So I tried out for American Idol. I know, crazy right? It was the summer of 2004 and it was the season that Carrie Underwood won. Yea, puts this is a little more perspective for a sec, ha. Just picture it, a huge stadium, every seat filled with people waiting to audition. I mean, talk about already feeling like this was a bad idea, once I sat down and looked around, I was like, nope, I’m good, let’s go. So they put you in groups. Each group goes in front of 3 “judges”. Not THE judges, this is only the first step, there’s so many more before being able to hit the real thang. The thing is, they take like, I don’t know, 10 to 15 groups together, in a gymnasium type room. So imagine trying to sing over a hundred people trying to audition at the same time. Total chaos. I get up to the table, I sing, then I hear, “You have an amazing voice, but it’s not good TV.” I’m sorry, what? If you’ve watched the show back then, you’ll remember that it was them showing all the rejects. The crazy ones who would show up in a spiderman costume (which was in our audition), you had William Hung, you had people with almost no clothes on, yea, I obviously didn’t fit that role. Needless to say, I didn’t get the ticket to move forward and it stung a bit. Grant it, it was nice for them to acknowledge the fact that I was a good singer but too bad I didn’t have my pink/purple hair and all of my tattoos back then! Shoot, I’d give them good TV!
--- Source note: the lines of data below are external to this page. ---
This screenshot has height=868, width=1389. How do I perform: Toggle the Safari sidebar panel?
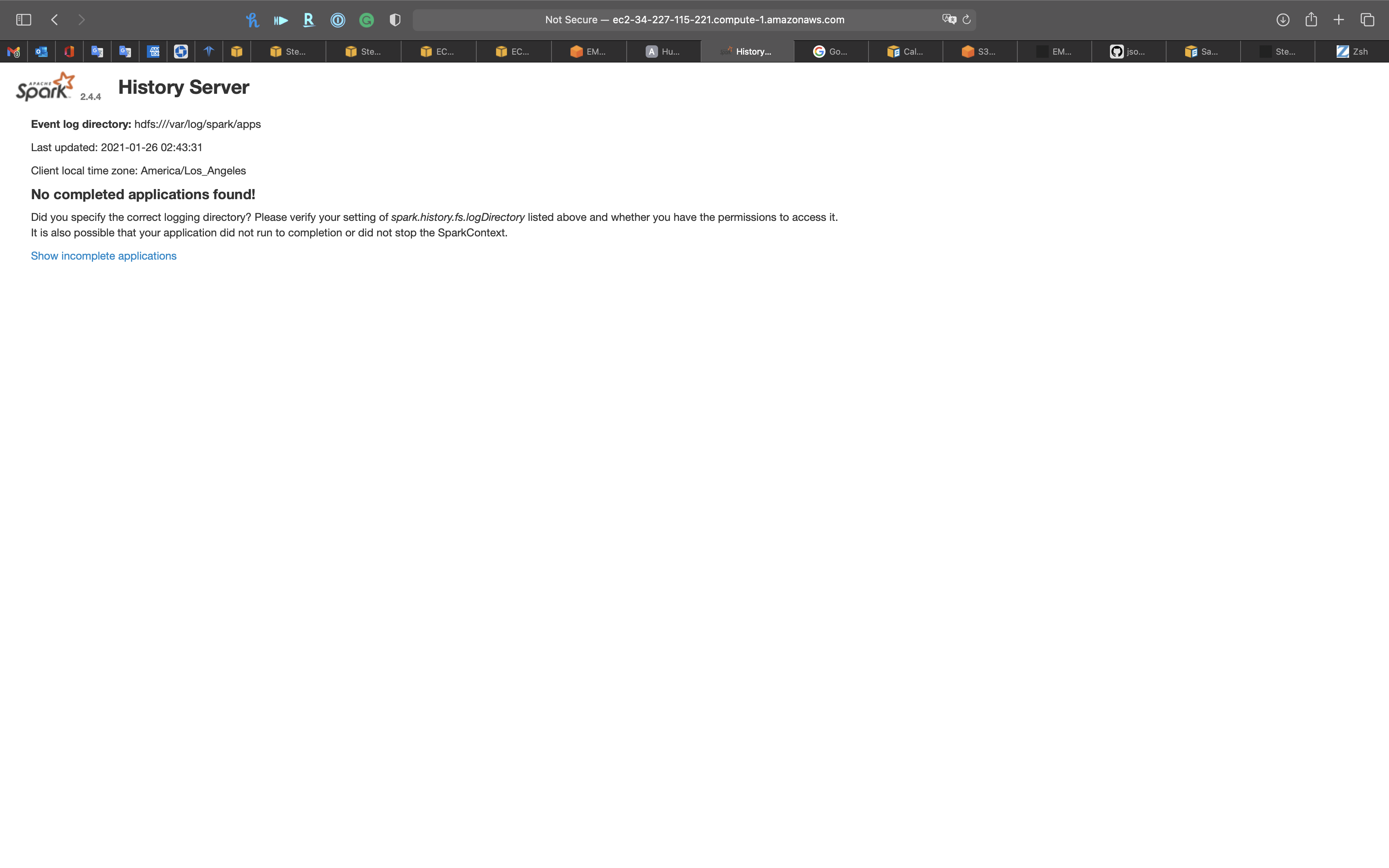pyautogui.click(x=24, y=19)
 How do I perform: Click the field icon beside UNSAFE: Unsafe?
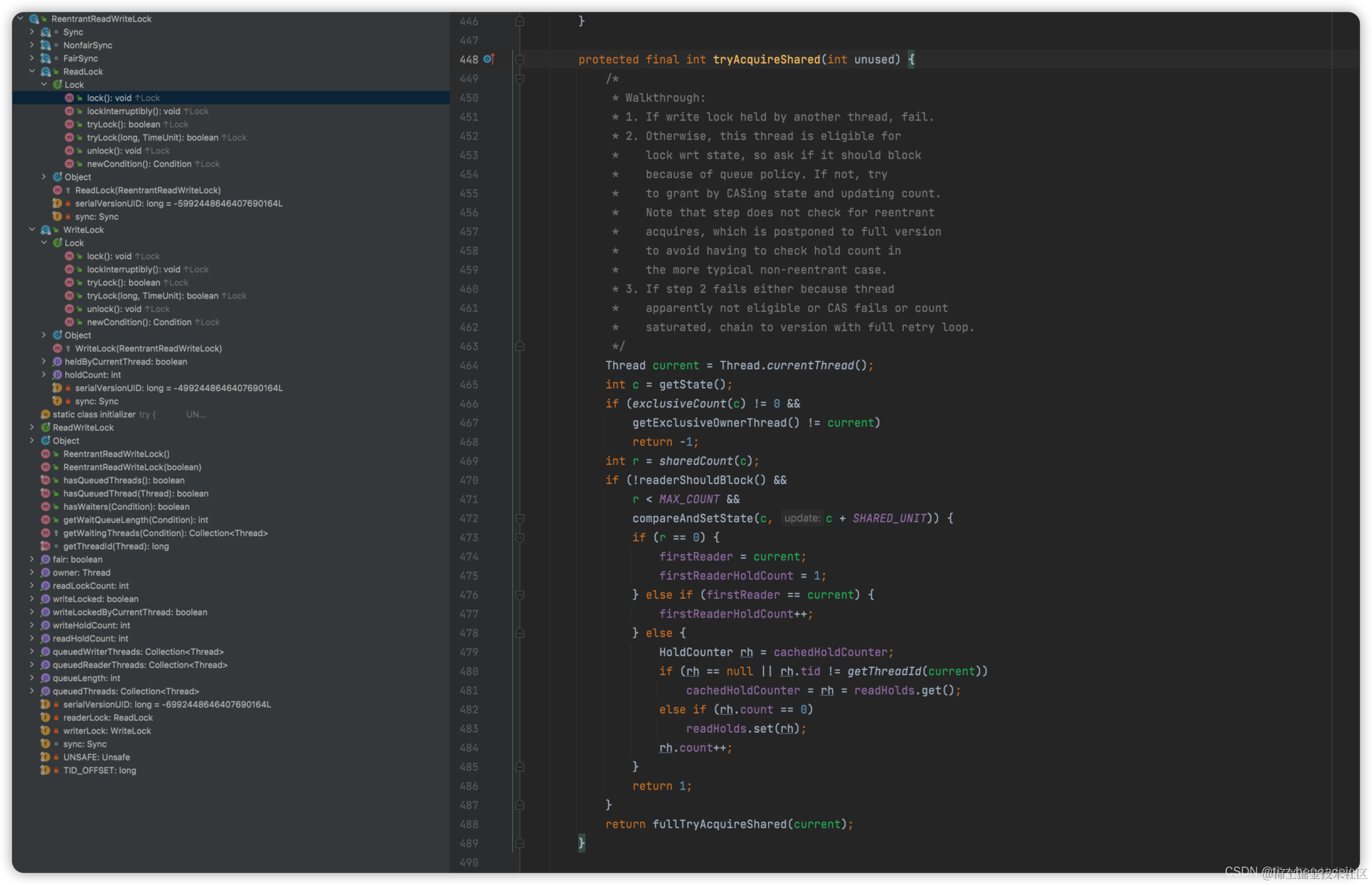click(x=45, y=757)
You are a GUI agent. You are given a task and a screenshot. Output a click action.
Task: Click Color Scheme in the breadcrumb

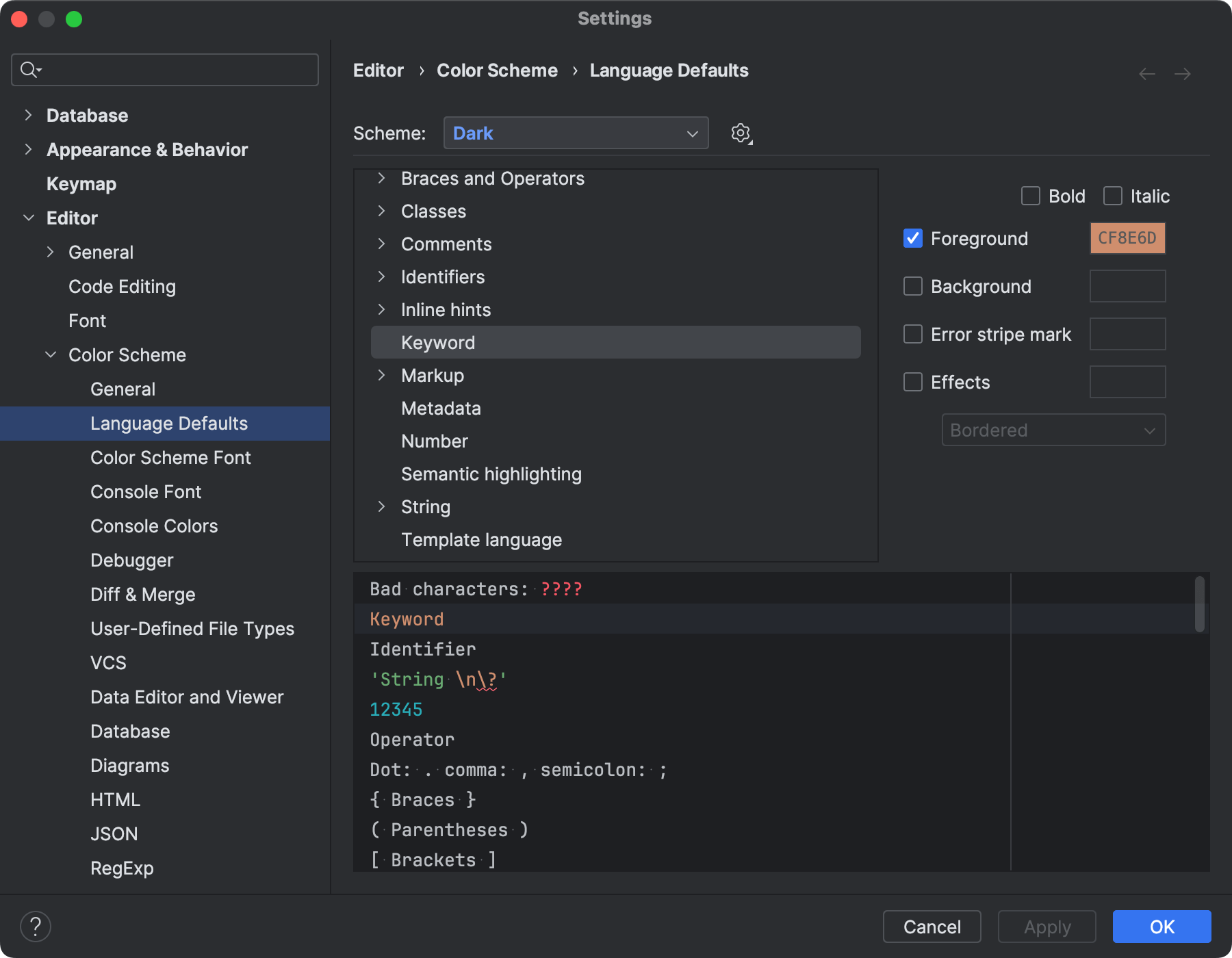click(x=497, y=70)
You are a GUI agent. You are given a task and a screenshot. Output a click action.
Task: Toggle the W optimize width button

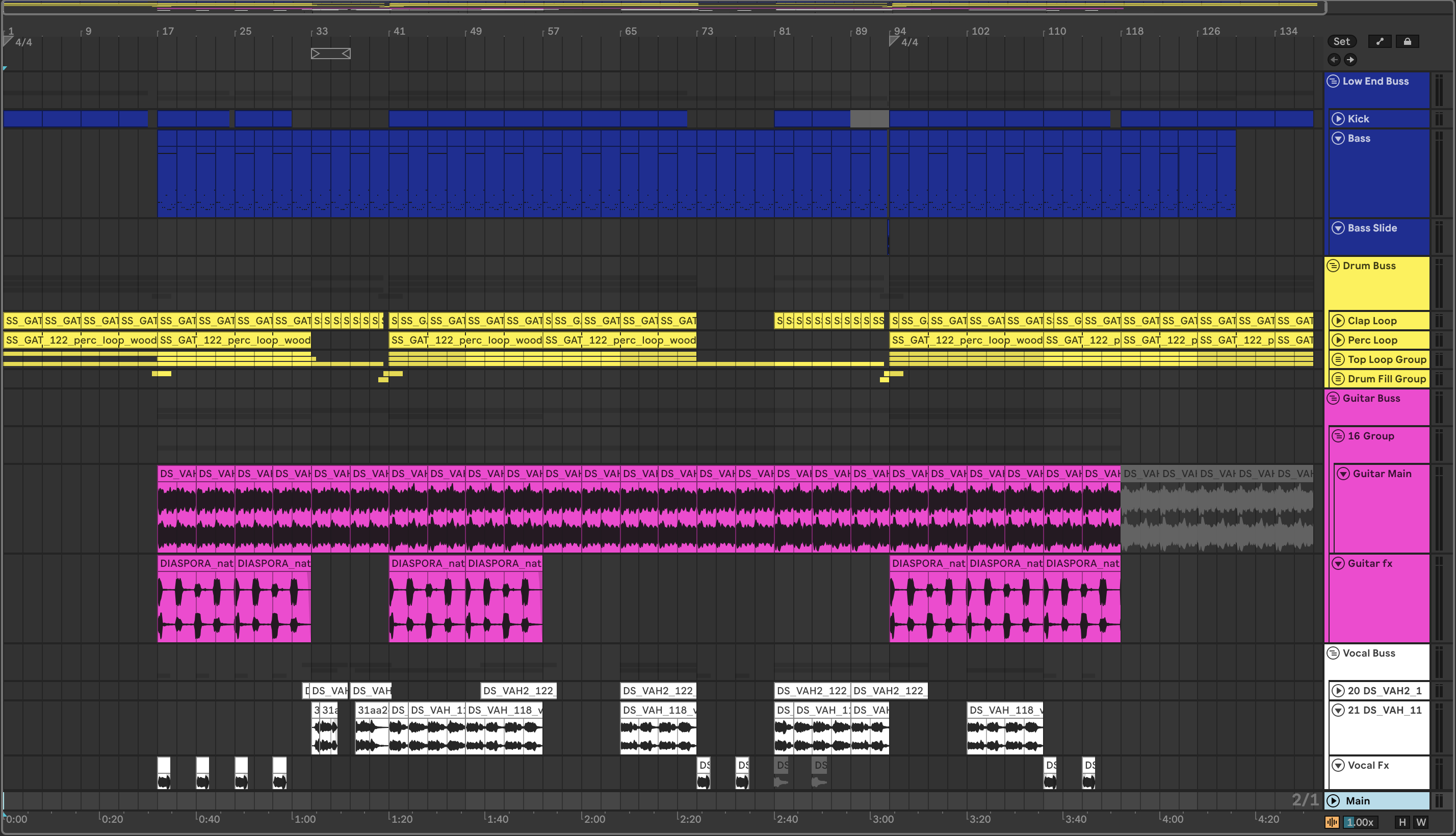click(x=1421, y=822)
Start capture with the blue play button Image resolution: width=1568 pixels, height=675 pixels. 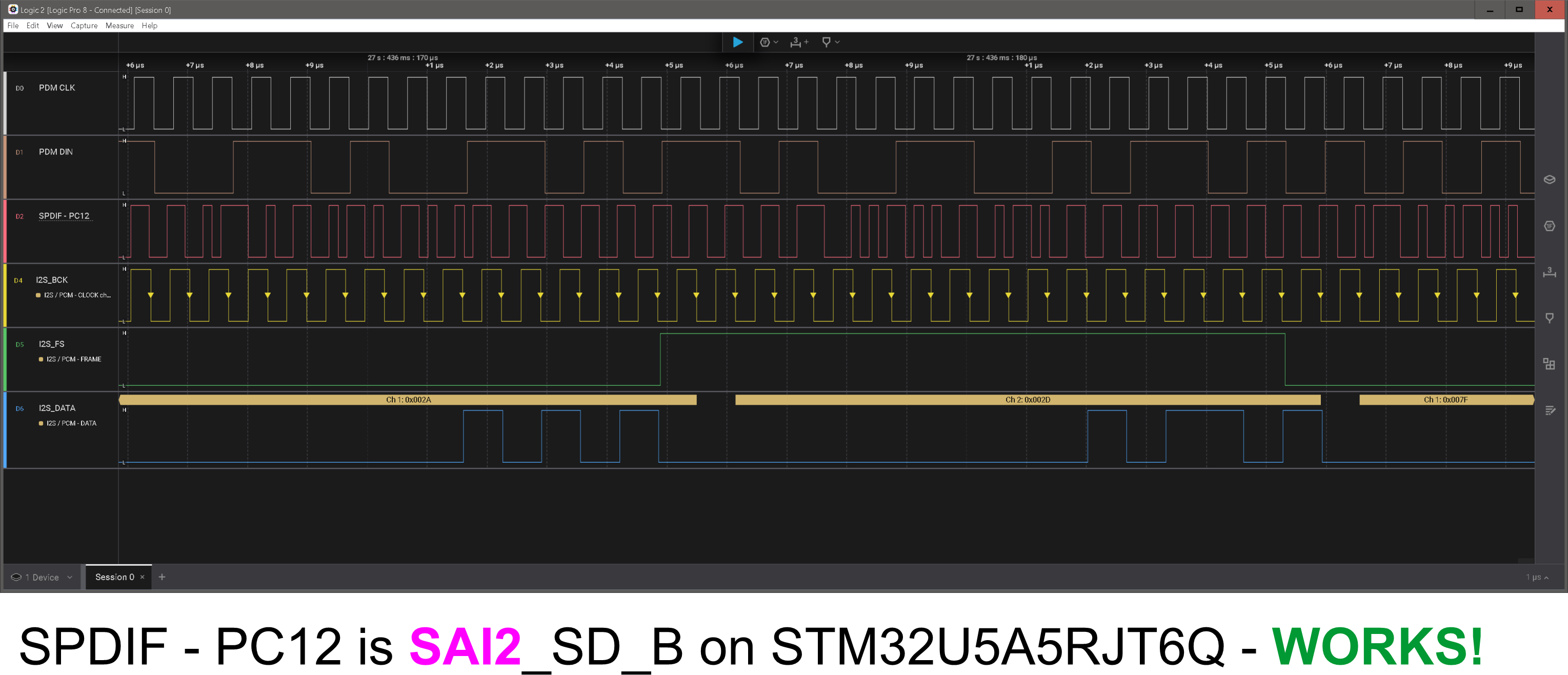pos(737,42)
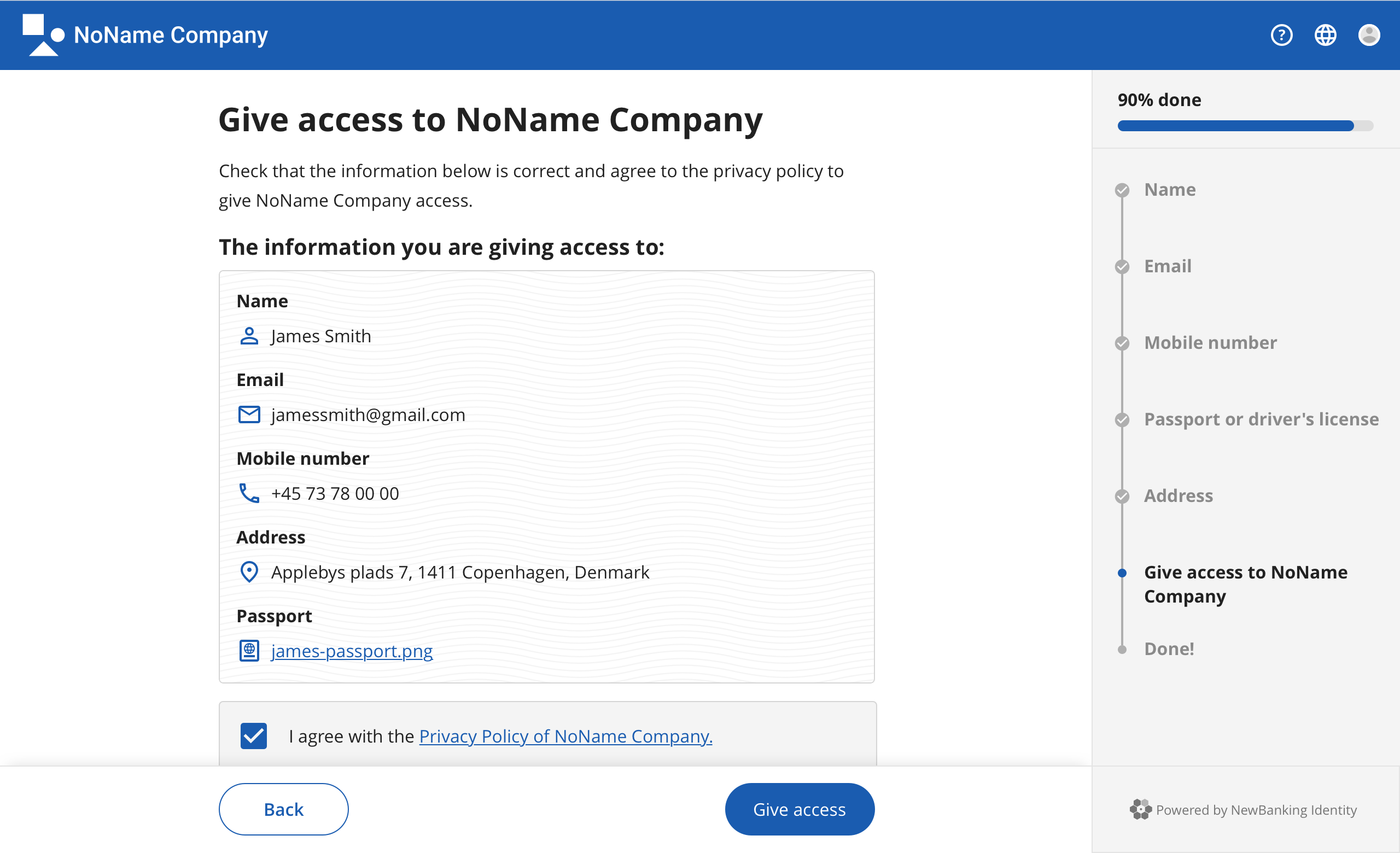Open the james-passport.png file link
This screenshot has height=853, width=1400.
click(352, 651)
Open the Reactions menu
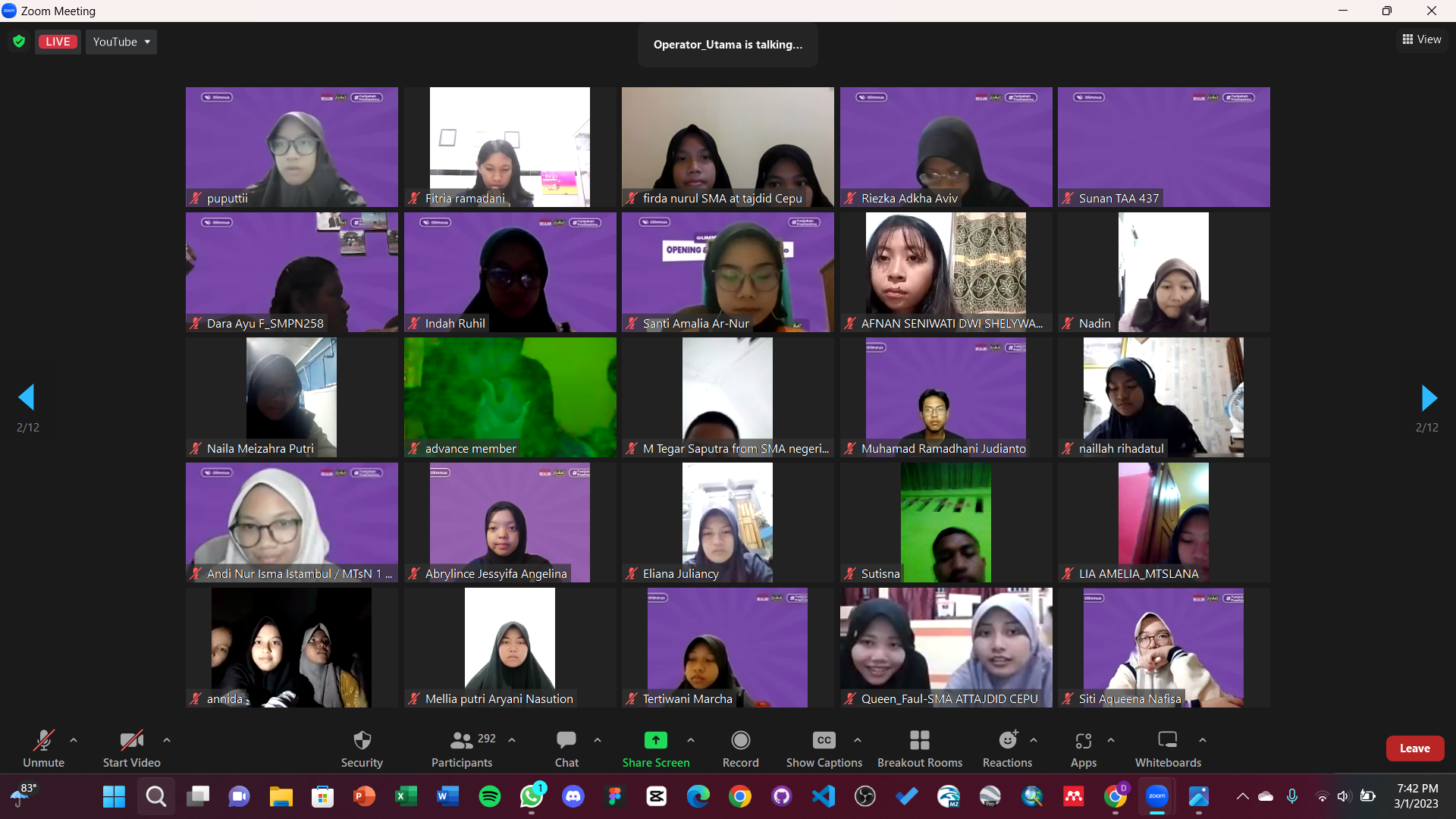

The rejection from this wasn’t easy. It wasn’t necessarily because they said no, it was more because I had many people assuming I’d make it through and I needed to go back and tell them all I didn’t. That piece was hard. It feels like you let not only yourself but them down too. Rejection blows in general. Whether it’s a job you’ve been dying to get, a friend who decides to walk away, a spouse who turns their back, maybe you got fired or sometimes you pour your heart and soul into something or someone and get nothing. Ok, so here we are, in a funk of rejection, so now what? You start with compassion toward yourself. I know this is hard for us but honestly, you need to allow yourself to have the emotions that are attached to what just happened. Another thing, rejection does not define you. I really wanted American Idol to define me at the time! I’m not gonna lie. But my life would’ve looked a lot different today if that would’ve happened and is that what I really wanted? Sometimes we just want to feel loved or accepted and that’s what makes rejection hurt so bad.
In John 15:18 it says, “If the world hates you, know that it has hated Me before it hated you.” Wowza, Jesus was hated, rejected, spit on, killed really, biggest rejection ever, so He gets it. I know in this place of rejection it can feel lonely but we are tucked underneath His wing. We may feel like we are alone but really we are alone with Him. Sometimes we can’t see why He would allow our hearts to sting so bad or why we’ve gotta grow through crappy stuff in general but it’s nice to know He gets it even if we can’t see the goodness yet. Remember, in the end, it’s their loss. They turned their back or said no not realizing the amazing, kick butt person that you are. I think those judges just didn’t know what to do with my amazing self, or at least that’s what I just keep telling myself! 🙂
“Every time I thought I was being rejected from something good, I was actually being redirected to something better.”